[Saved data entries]
------------

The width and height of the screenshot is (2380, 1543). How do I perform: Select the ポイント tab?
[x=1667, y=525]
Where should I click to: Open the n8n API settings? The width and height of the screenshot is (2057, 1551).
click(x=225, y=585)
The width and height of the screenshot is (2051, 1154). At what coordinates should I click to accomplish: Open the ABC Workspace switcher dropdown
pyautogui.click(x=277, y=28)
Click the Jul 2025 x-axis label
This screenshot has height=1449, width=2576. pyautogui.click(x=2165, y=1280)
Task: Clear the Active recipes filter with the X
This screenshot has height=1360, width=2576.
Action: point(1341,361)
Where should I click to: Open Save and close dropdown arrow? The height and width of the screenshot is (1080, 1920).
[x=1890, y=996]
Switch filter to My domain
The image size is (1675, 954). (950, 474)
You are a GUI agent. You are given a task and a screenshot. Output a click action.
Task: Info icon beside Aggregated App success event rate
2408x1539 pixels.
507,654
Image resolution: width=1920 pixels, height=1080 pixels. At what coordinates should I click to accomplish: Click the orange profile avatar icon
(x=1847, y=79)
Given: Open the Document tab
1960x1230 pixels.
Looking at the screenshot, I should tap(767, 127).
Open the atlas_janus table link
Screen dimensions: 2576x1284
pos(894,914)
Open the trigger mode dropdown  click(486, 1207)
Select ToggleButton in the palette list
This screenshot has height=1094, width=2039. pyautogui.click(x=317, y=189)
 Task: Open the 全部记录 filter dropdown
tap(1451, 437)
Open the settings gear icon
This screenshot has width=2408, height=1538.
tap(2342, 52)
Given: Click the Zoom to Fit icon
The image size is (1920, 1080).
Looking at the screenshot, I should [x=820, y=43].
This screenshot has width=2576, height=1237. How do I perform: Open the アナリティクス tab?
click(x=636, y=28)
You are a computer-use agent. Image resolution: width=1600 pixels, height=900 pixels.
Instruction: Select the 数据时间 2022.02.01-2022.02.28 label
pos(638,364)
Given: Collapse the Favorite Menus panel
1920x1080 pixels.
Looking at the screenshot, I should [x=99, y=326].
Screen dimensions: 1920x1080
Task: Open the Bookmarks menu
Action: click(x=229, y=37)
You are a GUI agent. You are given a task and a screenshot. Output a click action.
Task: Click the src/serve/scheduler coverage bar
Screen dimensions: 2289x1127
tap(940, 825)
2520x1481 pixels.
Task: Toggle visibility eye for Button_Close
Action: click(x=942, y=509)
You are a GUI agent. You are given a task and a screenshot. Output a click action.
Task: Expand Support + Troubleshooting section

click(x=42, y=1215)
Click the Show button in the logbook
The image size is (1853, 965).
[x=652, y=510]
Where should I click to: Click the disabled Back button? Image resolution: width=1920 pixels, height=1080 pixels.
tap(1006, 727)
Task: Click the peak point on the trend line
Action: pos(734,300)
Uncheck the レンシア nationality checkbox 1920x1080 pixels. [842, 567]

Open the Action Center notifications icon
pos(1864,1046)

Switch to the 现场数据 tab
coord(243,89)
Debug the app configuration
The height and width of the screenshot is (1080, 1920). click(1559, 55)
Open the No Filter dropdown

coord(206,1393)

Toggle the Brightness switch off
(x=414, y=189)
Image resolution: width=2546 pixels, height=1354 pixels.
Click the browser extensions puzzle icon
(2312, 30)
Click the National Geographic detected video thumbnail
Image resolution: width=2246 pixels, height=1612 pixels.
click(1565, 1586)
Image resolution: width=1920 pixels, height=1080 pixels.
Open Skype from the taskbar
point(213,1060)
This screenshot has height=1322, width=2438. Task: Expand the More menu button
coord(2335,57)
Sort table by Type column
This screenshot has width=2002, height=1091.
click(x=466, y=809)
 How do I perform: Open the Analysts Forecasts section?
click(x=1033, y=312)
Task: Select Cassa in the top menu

------------

◆ Goal of the exercise ◆
Only the lines from the start of the data to the line holding "Task: Clear the" are wanted; return them exactly, both ends included.

◆ Reply ◆
The width and height of the screenshot is (2380, 1543). How do I perform: Select the ポイント tab?
[x=1667, y=525]
Where should I click to: Open the n8n API settings? The width and height of the screenshot is (2057, 1551).
click(x=225, y=585)
The width and height of the screenshot is (2051, 1154). At what coordinates should I click to accomplish: Open the ABC Workspace switcher dropdown
pyautogui.click(x=277, y=28)
Click the Jul 2025 x-axis label
This screenshot has height=1449, width=2576. pyautogui.click(x=2165, y=1280)
Task: Clear the Active recipes filter with the X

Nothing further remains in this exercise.